Unspoken Realities About Capitalism and Socialism in Democracy-Centered Republics
Do you know the real difference between socialism and capitalism? Quite a number of politicians and pundits today are counting on you NOT knowing, so they can manipulate you into believing whatever serves them and their ideology for you to believe. Here, in the spirit of spin-busting, are the secrets about capitalism and socialism that those particular pundits and politicians don’t want you to know.
Capitalism has each person pay only for the cost of whatever they choose to purchase. Not more, not less. In contrast, socialism spreads among financially capable citizens the cost of projects or services that a society (or a group) needs in order to function.
Capitalism works best with purchases you alone are free to make as an exercise of your personal freedom. Socialism works best with costs connected with infrastructures deemed necessary for the common good.
Do you believe in emergency services like police, fire, paramedics, military? Emergency services are forms of socialism.
Do you believe in epidemic prevention infrastructures like sewers, garbage removal, water purification, etc? Public health strategies are forms of socialism.
Do you believe in the importance of transportation infrastructure, such as properly maintained roadways, public transportation, and air traffic control? Transportation infrastructure maintenance is a form of socialism.
Do you believe in insurance? Yes, even health insurance, and in fact all insurance, is a form of socialism. Why? Because it spreads costs evenly among everyone in an insurance category even though each individual uses uneven amounts of their health coverage.
These are but a handful of many examples of how socialism is an unavoidable part of democracy-centered republics.
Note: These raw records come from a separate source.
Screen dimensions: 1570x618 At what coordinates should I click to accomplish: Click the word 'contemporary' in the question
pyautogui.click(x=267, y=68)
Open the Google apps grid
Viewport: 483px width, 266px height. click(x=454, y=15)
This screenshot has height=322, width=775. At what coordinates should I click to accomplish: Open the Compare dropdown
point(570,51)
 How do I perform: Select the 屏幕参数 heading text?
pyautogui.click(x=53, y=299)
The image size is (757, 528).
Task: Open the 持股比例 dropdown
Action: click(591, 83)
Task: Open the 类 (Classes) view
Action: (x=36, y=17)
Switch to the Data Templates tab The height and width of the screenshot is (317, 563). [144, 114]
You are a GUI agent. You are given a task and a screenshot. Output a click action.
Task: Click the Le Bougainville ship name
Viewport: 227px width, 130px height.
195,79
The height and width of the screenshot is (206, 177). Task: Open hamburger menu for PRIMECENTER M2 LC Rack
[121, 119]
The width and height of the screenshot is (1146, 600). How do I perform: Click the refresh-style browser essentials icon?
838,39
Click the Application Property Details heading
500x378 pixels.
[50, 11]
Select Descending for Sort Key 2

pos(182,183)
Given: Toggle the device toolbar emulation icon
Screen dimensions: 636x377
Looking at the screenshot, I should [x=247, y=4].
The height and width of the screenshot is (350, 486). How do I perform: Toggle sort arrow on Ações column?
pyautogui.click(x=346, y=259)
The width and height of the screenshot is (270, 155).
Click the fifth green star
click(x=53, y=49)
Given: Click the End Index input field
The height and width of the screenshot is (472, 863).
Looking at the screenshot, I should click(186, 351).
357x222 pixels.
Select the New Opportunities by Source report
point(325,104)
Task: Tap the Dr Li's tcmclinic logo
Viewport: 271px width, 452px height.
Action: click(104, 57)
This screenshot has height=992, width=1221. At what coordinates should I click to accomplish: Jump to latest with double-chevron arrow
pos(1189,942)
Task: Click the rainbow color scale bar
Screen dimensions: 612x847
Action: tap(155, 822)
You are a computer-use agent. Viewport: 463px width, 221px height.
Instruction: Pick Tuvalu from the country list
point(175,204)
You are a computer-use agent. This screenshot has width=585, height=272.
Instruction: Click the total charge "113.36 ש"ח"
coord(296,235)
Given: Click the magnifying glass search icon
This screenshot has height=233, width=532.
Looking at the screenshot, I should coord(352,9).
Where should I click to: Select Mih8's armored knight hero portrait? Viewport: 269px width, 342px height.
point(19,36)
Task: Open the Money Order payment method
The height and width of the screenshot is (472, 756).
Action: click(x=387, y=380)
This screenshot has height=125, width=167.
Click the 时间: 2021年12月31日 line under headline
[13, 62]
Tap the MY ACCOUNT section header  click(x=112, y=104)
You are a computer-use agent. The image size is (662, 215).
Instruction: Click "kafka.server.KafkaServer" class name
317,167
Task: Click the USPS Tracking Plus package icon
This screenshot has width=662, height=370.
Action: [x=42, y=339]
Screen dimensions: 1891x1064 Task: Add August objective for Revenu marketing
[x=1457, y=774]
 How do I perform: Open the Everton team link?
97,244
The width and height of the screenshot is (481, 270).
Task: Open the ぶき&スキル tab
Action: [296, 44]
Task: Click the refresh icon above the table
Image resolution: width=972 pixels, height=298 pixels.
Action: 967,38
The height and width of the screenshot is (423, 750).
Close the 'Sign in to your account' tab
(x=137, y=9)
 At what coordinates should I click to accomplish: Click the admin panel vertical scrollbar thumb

Here’s the truth about capitalism, socialism, and the U.S. Constitution: The Constitution established a country that places equal emphasis on individual freedom and the common good. It requires our government to be the steward of this vision as a servant to we the people. In our society, capitalism has been the honored financial expression of individual freedom and socialism has been the financial method through which the common good has generally been funded.
So, don’t fall prey to media and politician spin about capitalism and socialism. The question isn’t whether socialism is good or bad, or whether capitalism is good or bad. Each of these two systems has its strengths and each system can be misused.
The real issue is, what strategies for promoting the common good are most effective and equitable in today’s world? The real question is, which ways of promoting the common good is government best at providing and which ways of promoting the common good might a freesponsible market be best at providing?
Our level of interconnection has become far more extensive than pioneering capitalists like Adam Smith ever planned on, whihc means that the impact of our right to personal freedom is also greater than it has ever been. This reality requires us to find the courage to look carefully at whether the time has come to birth a new economic system that goes beyond both capitalism and socialism. (For more about this click here.)
If such a system can be discovered, it would need to deal more effectively with the tensions between individual freedom and the common good as this tension expresses itself in today’s world than our current blend of capitalism and socialism does.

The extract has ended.